(Stored data entries)
--------------------

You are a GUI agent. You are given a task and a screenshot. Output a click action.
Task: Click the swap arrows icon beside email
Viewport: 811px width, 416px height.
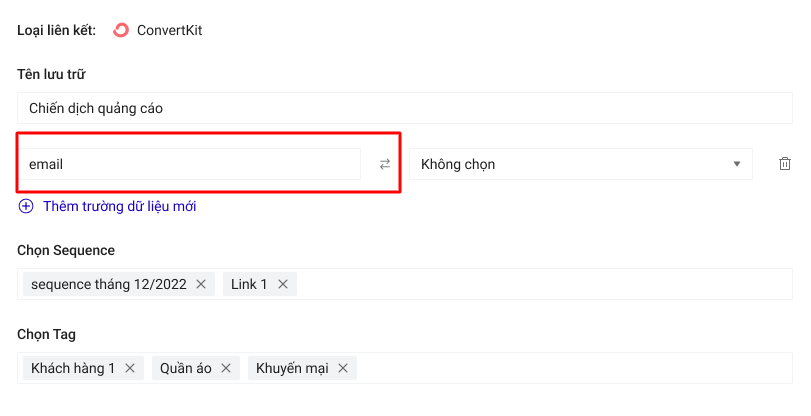385,164
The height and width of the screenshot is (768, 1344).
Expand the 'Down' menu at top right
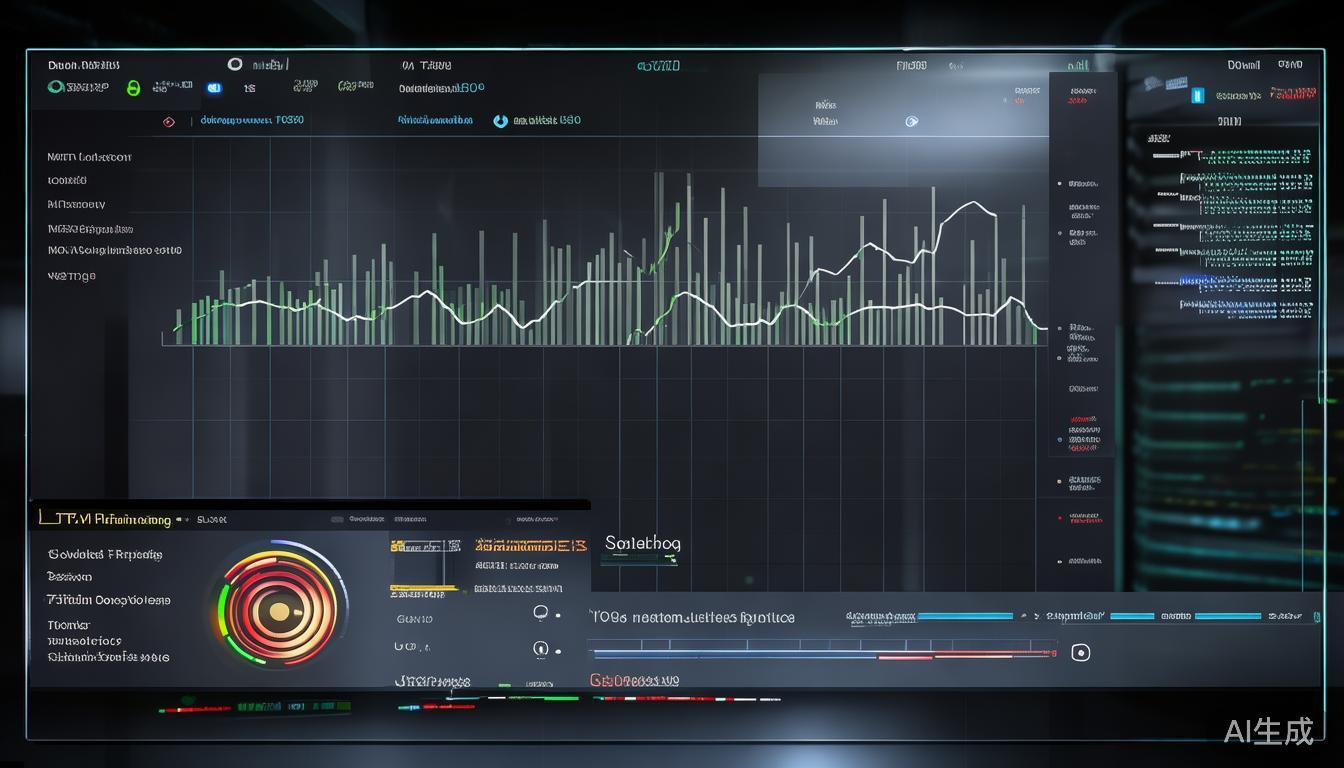point(1243,65)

--------------------

Exercise details | Retype every record above word for word, leaving out any pictures.

Exercise response |
You are a GUI agent. You are given a task and a screenshot. Output a click action.
Task: Click the swap arrows icon beside email
Viewport: 811px width, 416px height.
385,164
The height and width of the screenshot is (768, 1344).
Expand the 'Down' menu at top right
point(1243,65)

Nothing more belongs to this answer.